With its latest changes, the Medicare agency has confirmed that practices that already have certified EMRs can use those systems to meet the e-prescribing mandate as well. CMS recognized that in most cases, approved EMRs have the same level of functionality when it comes to sending paperless drug orders as the systems called for by the e-prescribing program.
In future reporting years, physicians who use certified EMRs will know for sure that their systems will be acceptable to the government when it comes to e-prescribing.
Better aligning the requirements of the e-prescribing and EMR programs was only one of the revisions that CMS needed to make. Many other physicians were facing Medicare penalties for practice circumstances that truly were out of their hands.
CMS initially only proposed exemptions to the e-prescribing requirements for rural physicians with limited Internet access and those living in areas where pharmacies don't accept paperless medication orders. That left too many other physicians who still would have faced a 1% penalty in 2012 simply because they had limited opportunities to prescribe electronically. Now CMS also will offer exemptions to doctors who don't prescribe enough drugs in the first place, who are barred by law from issuing enough electronic drug orders (such as under prohibitions on e-prescribing of controlled substances), or who prescribe drugs only during patient encounters that don't count under the program (such as many surgeons). Practices also will be able to avoid the penalty if they did not e-prescribe by the June deadline because they were planning instead to adopt and use EMRs in 2011 to qualify for meaningful use bonuses.

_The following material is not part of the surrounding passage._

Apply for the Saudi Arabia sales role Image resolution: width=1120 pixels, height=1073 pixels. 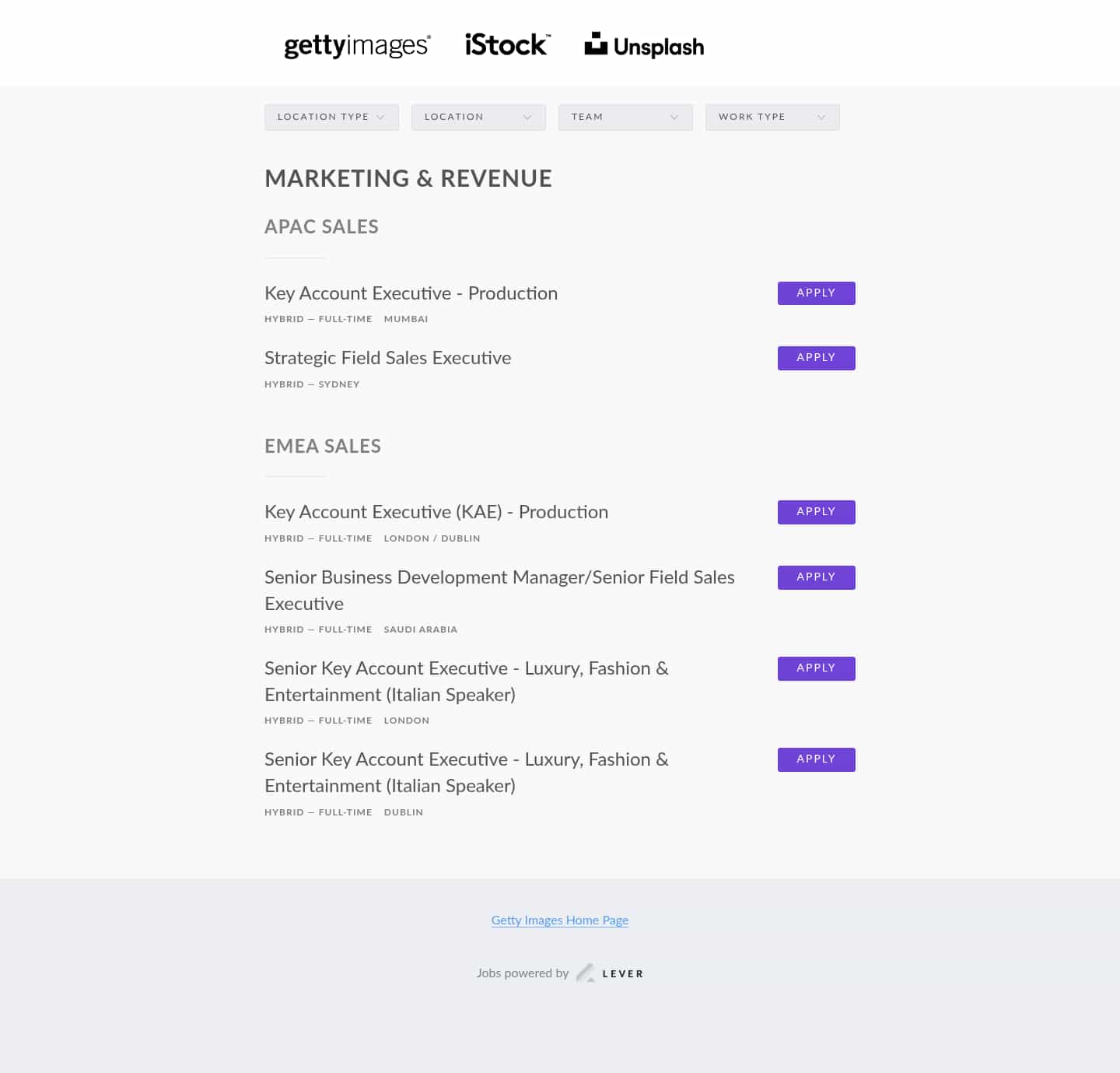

When the proposed changes are finalized, physicians not meeting the e-prescribing requirements will have until Oct. 1 to apply for one of these waivers. The agency predicts that more than 200,000 doctors and health professionals might be eligible to claim a hardship. By expanding the exemption list and the deadline to file, CMS is acknowledging that many practices will not meet the minimum this year not because they don't want to, but because they can't.
When it comes to providing needed regulatory relief to doctors, the Obama administration shouldn't stop with the changes it already has proposed. Medicare and Medicaid have a whole host of burdensome, redundant or unnecessary rules for physicians, including certain regulations pertaining to translators, claims audits, documentation and enrollment.
Now that CMS has shown it can be flexible on the e-prescribing requirements, it needs to devote its attention to these rules.